American alternative rock band

Roadkill Ghost Choir was an American alternative rock band from DeLand, Florida.

In January 2014, they performed on Late Night with David Letterman, and had notable appearances at Bonnaroo, Lollapalooza and Governors Ball festivals. In August 2014, the band released their debut full-length album In Tongues, produced by Doug Boehm (Powderfinger, The Vines, Booker T. Jones).

Their sound was once described as "combining the experimental edge of Radiohead and the dusty roots-rock of Tom Petty, tailor-made for arena-sized, prog-rock festivals and grassy, pastoral stages alike."

== Overview ==
Forming in 2011, the band released their debut EP, Quiet Light, in 2012. Self-released, the mastering and printing of the record was supported by a successful Kickstarter campaign. “Quiet Light” premiered on Consequence of Sound and received positive critical acclaim from outlets such as Absolute Punk and The Dropp. In January 2014 the band was invited to perform on Late Night with David Letterman, where they performed standout track “Beggar’s Guild.” They also were one of the bands handpicked to join the inaugural Communion Presents Tour Dates, an artist showcase curated by Mumford and Sons' Ben Lovett.
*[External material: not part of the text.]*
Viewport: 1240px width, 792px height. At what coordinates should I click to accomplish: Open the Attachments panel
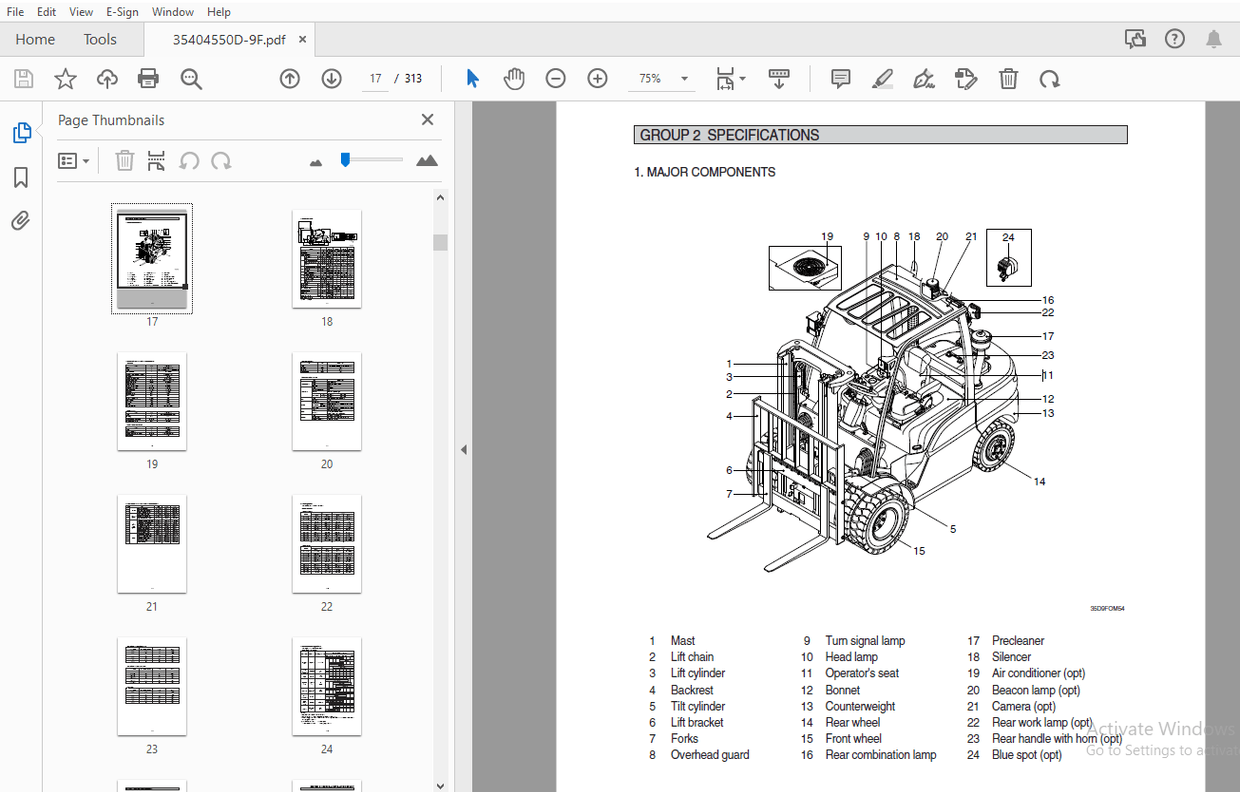20,220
Their debut full-length album, In Tongues, was released 19 August 2014 to wide critical acclaim. Recorded in their home studio and produced by Doug Boehm, the album received exclusive streams on Consequence of Sound and Paste Magazine, as well as positive reviews from Rolling Stone, SPIN, Relix and In Your Speakers. Rolling Stone's Cady Drell noted that Andrew Shepard's vocals on the opening track "make him sound like the latter-day Tom Petty he's been pitched as”, and that "synths and roiling surf rock guitars illuminate fans' flattering comparisons of Shepard to My Morning Jacket's Jim James”. Similarly, Justin Jacobs of Relix magazine stated “Roadkill Ghost Choir hit the sweet spot between Mumford & Sons’ power-folk and My Morning Jacket’s passionate post-Southern rock.”

The band split in May 2019, playing a farewell show at the Caledonia Lounge in Athens, Georgia.

== Touring ==
The band toured with Band of Horses performing opening slots in 2013, and were featured at Austin City Limits, New York's Governors Ball and Shaky Knees. 2014 saw festival inclusions at Bonnaroo, Lollapalooza, Electric Forest and SXSW, among others. They also joined the inaugural Communion Presents tour, alongside Willy Mason, Yacht Club DJs and Rubblebucket, stopping at nine cities in one month.

==Band members==
- Andrew Shepard – songwriter and singer
- Stephen Garza – lead guitar
- Zach Shepard – bass
- Maxx Shepard – drums
- Kiffy Myers – pedal steel, banjo

Former members:
- Joey Davoli – trumpet, keys, whistling

== Discography ==

=== Studio albums ===

- In Tongues (2014)
- False Youth Etcetera (2017)

=== Extended plays ===

- Quiet Light (2012)
- Keep It Under Cover (2015)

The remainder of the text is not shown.